(Selected extract Opens)
Over a year ago, Susan and I noticed. We were walking back to our car from Fox Hunters Paradise.
His name was Peter. He looked old. After hearing his story I wondered how long since he hadn’t looked old. I could tell his body had been on some thing. Not recently. But habitually. Some fuel that shoots you rocket like to the moon but burns out way, way before you reach the inescapable bliss of zero gravity. And eats out your teeth.
He was sitting on the guardrail with his eyes fixed on Lowgap below, when I decided to say hello.
He was unsteady. But talkative. And smart. He told me he ran a successful business once. Long ago. And that he still had money. [Translation: I’m not looking for a handout.].
Let me change the image. Some people are born with a hole in their bucket. Others given buckets with no bottom. Some punch out their own holes. Hearing him talk so freely about his former life, Peter struck me as the latter. And by the look of his car, he was about drained out. Scarred from headlight to tail-light on the passenger side. Thank God for Parkway guardrails.
After telling me his prostitute girlfriend took him for thousands of dollars, I wondered if she had been a passenger on the day he rode the rail. I didn’t ask.
The hard truth? The evil gods of this world had not conspired against Peter. They consorted, cooperated with him on his downward descent. He wanted to believe their rocket fuel lies. An exhilarating ride had expanded expectations. But at bottom it burned him up and out.
One song writer thinking of the original couple put it like this:
They had the sun by day.
The moon by night.
(Selected extract Closes)
(Dataset excerpt Opens)
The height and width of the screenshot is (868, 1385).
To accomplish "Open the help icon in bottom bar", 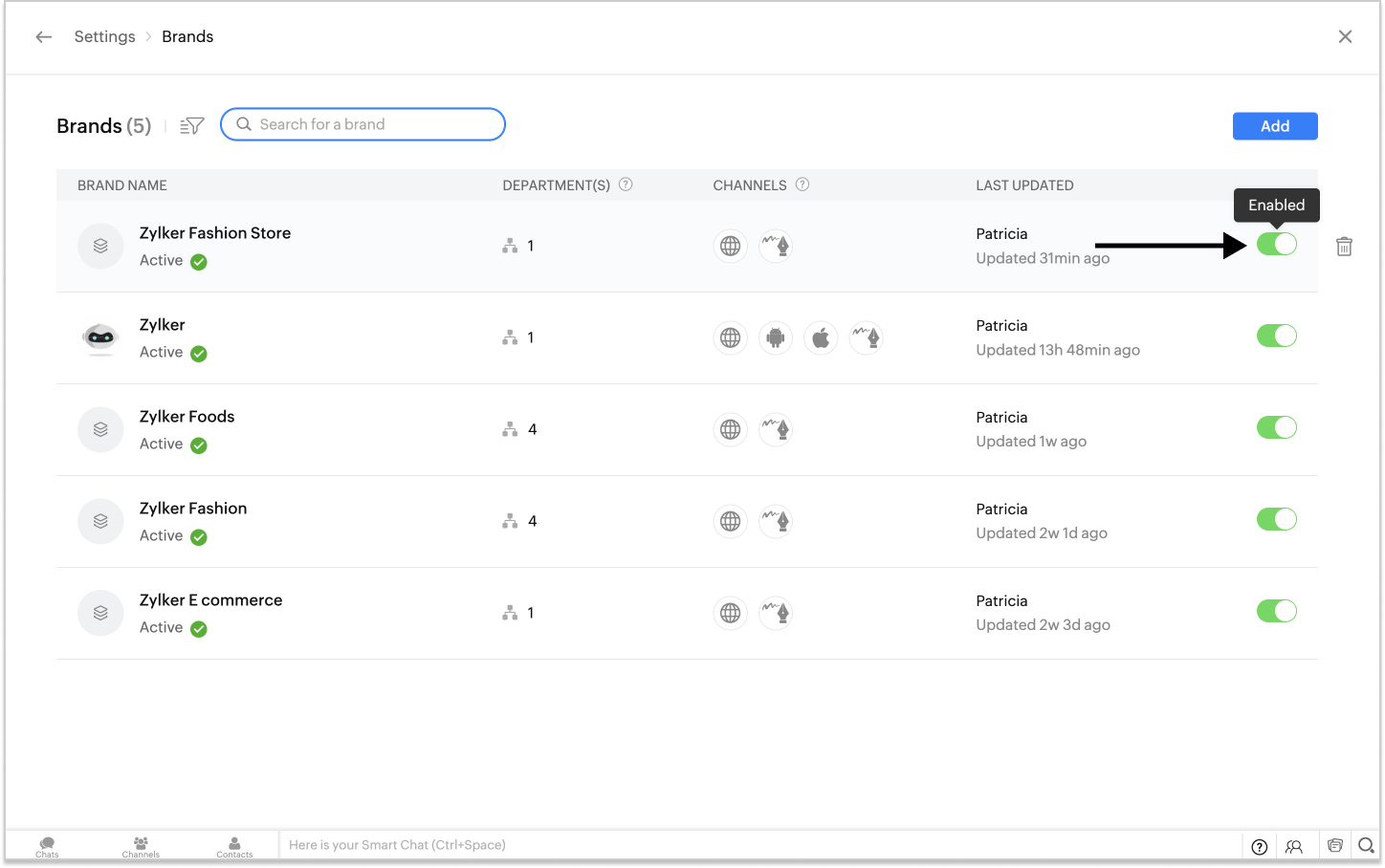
(Dataset excerpt Closes)
Print the full account of meeting Peter on the Parkway guardrail word for word. The material plays no part in what you need to do.

→ **Final answer**:
Over a year ago, Susan and I noticed. We were walking back to our car from Fox Hunters Paradise.
His name was Peter. He looked old. After hearing his story I wondered how long since he hadn’t looked old. I could tell his body had been on some thing. Not recently. But habitually. Some fuel that shoots you rocket like to the moon but burns out way, way before you reach the inescapable bliss of zero gravity. And eats out your teeth.
He was sitting on the guardrail with his eyes fixed on Lowgap below, when I decided to say hello.
He was unsteady. But talkative. And smart. He told me he ran a successful business once. Long ago. And that he still had money. [Translation: I’m not looking for a handout.].
Let me change the image. Some people are born with a hole in their bucket. Others given buckets with no bottom. Some punch out their own holes. Hearing him talk so freely about his former life, Peter struck me as the latter. And by the look of his car, he was about drained out. Scarred from headlight to tail-light on the passenger side. Thank God for Parkway guardrails.
After telling me his prostitute girlfriend took him for thousands of dollars, I wondered if she had been a passenger on the day he rode the rail. I didn’t ask.
The hard truth? The evil gods of this world had not conspired against Peter. They consorted, cooperated with him on his downward descent. He wanted to believe their rocket fuel lies. An exhilarating ride had expanded expectations. But at bottom it burned him up and out.
One song writer thinking of the original couple put it like this:
They had the sun by day.
The moon by night.